Members of the public commenting on the meeting said they would like to see several crosswalks in town. A recent UDOT study of the area concluded there are not significant numbers of pedestrians crossing the highway to warrant a pedestrian cross-walk or a school zone at the elementary school.
The Main Street planning project is still looking at crosswalks as an option, even though the UDOT study did not recommend them after completing the recent study.
Still, town council expressed concern about how busy the main road can get, especially on the west end of town.
“I just think with the curve there right before the bridge, the school, parents at K&C, the tourists, the gravel truck, other trucks, we can look forward to some carnage here one of these days,” said council member Jim Sayers. “I hope it’s not sooner, but I just can’t see it not happening the way things are going here.”

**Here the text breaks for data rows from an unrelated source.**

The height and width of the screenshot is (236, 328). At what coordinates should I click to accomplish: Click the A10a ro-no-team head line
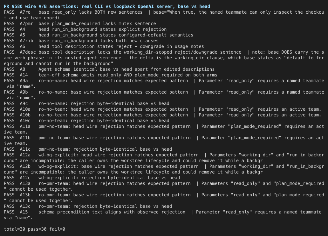click(162, 109)
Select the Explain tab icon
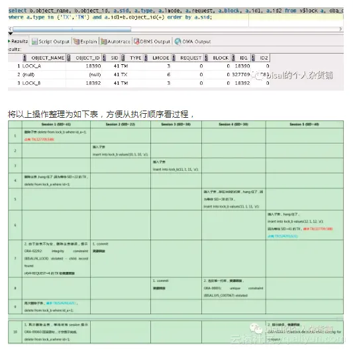 tap(76, 42)
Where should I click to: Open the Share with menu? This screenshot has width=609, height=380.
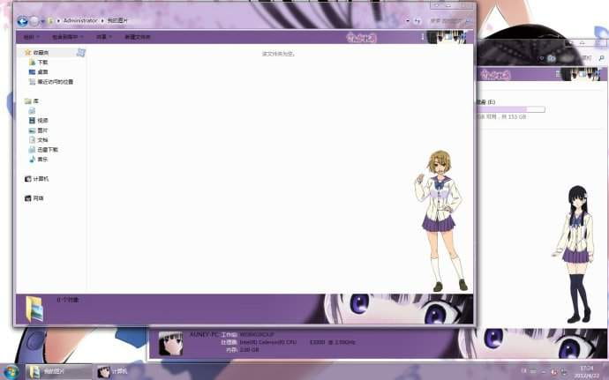[102, 37]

Councilmember Luanne Hook added that if the town does ask for more enforcement that an emphasis on enforcement during the day on weekdays would be best.
Councilmember Linda Sosa added, “Some towns have a reputation for giving tickets, and once you get the reputation, you don’t need as much enforcement. When you go up through Wellington, I always go the speed limit.”

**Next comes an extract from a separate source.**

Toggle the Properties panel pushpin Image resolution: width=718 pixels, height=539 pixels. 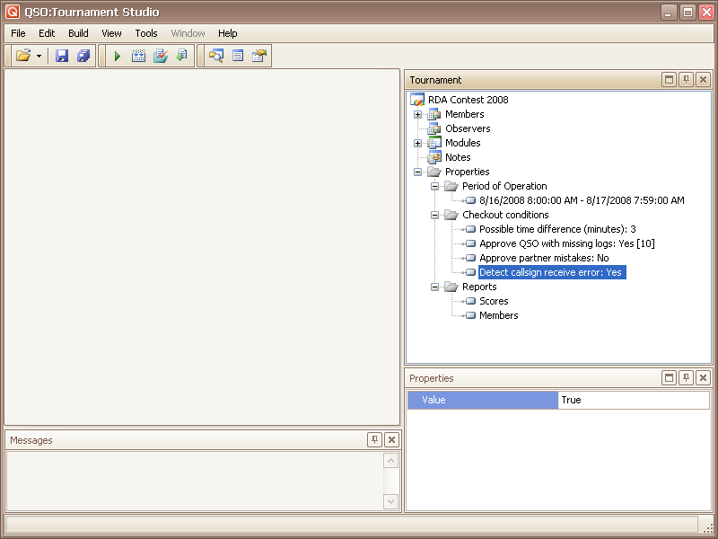click(x=686, y=378)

While most council members seemed to generally agree that increased enforcement is likely needed, some members expressed a sensitivity to not wanting an increase in profiling.
Mayor Leppanen said she would speak with a Utah Highway Patrol representative to ask more questions and invite a trooper back to council before officially asking for increased enforcement.

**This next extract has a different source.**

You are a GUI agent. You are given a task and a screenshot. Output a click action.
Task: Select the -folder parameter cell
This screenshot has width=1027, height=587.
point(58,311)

The town council also discussed and voiced their opposition to a possible four-lane highway through Bluff.
San Juan County Commissioners and other local leaders have had some preliminary discussions about asking UDOT to expand the highways in San Juan County to four-lane roadways.
Although the talks are in the early stages, the Bluff Town Council looked at how a four-lane highway might impact the town.
Using an estimated width of 100 feet for the roadway, Bluff resident Mary Gillam shared a map with the council showing how a roadway that wide could cut into existing buildings and parking spaces, as well as impact Cow Canyon.
Mayor Leppanen said that in an email conversation with UDOT representative Jared Beard, she learned that UDOT doesn’t see a way they could put a four-lane through Bluff due to issues such as expense and geography.
The council also approved a letter in support of a shuttle system from Blanding to Utah County. In the letter, the town asked to be included in a future iteration of the shuttle route.
The council also received an update on the Bluff River Trail. The Bureau of Land Management has done a rough cut of the trail, and the city is working on additional access points to the trail through easements.
Mayor Leppenan explained those easements have been delayed as the town is still acquiring the official deed for some land from the county.